**TEXTE DE LECTURE**
..........
Dans les années 1980, notre plaidoyer politique au pays avait pour but de stopper le financement de programmes de stérilisation forcée et contrainte appuyés par le Canada par l’entremise de la Banque mondiale . Aujourd’hui, l’un de nos objectifs en matière de plaidoyer politique est d’assurer qu’Affaires mondiales Canada accorde la priorité à quatre secteurs négligés de la SDSR : avortement sécuritaire, santé des adolescents, dont l’ÉCS, contraception et plaidoyer.

Dans les années 1990, nous avons obtenu des fonds du gouvernement canadien pour soutenir l’expansion du travail de Likhaan en SDSR – organisation communautaire, services cliniques et plaidoyer auprès du gouvernement. Dans les décennies qui ont suivi, nous avons recherché et obtenu des fonds pour appuyer le travail de Likhaan. Au début 2025, nous avons signé une autre entente avec le gouvernement du Canada, par laquelle il s’engageait à verser des fonds à Likhaan pendant 7 ans, avec l’ajout de fonds consacrés à la SDSR comme nouvelle thématique.
..........
Données enregistrées
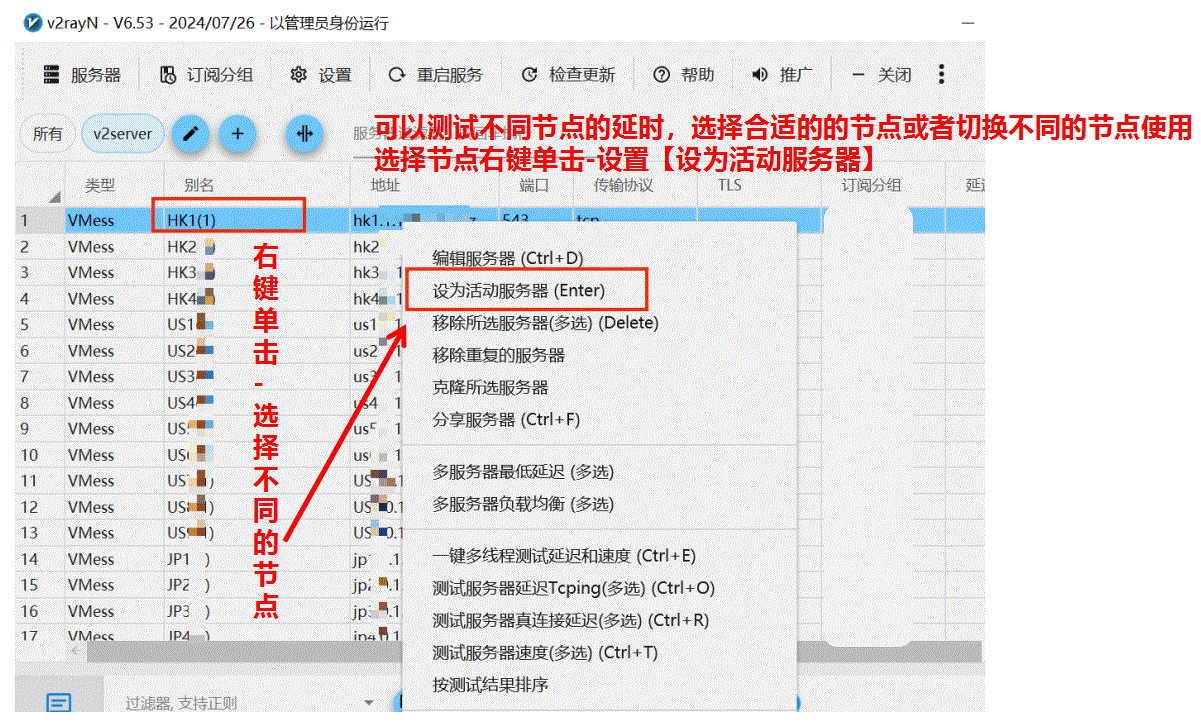Image resolution: width=1201 pixels, height=725 pixels.
Task: Click 检查更新 to check for updates
Action: 568,75

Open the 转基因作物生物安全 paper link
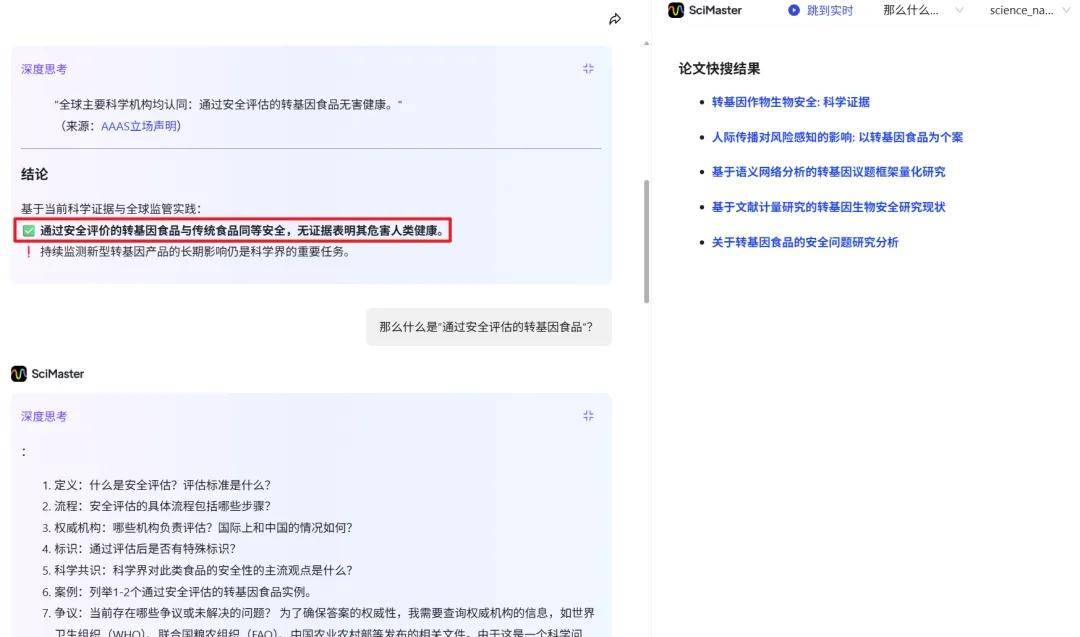[791, 101]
..........
**CONSIGNE**
Traduisez en anglais cette phrase du texte de lecture : « Dans les décennies qui ont suivi, nous avons recherché et obtenu des fonds pour appuyer le travail de Likhaan. »

**CORRIGÉ**
In the decades that followed, we sought and obtained funding to support Likhaan's work.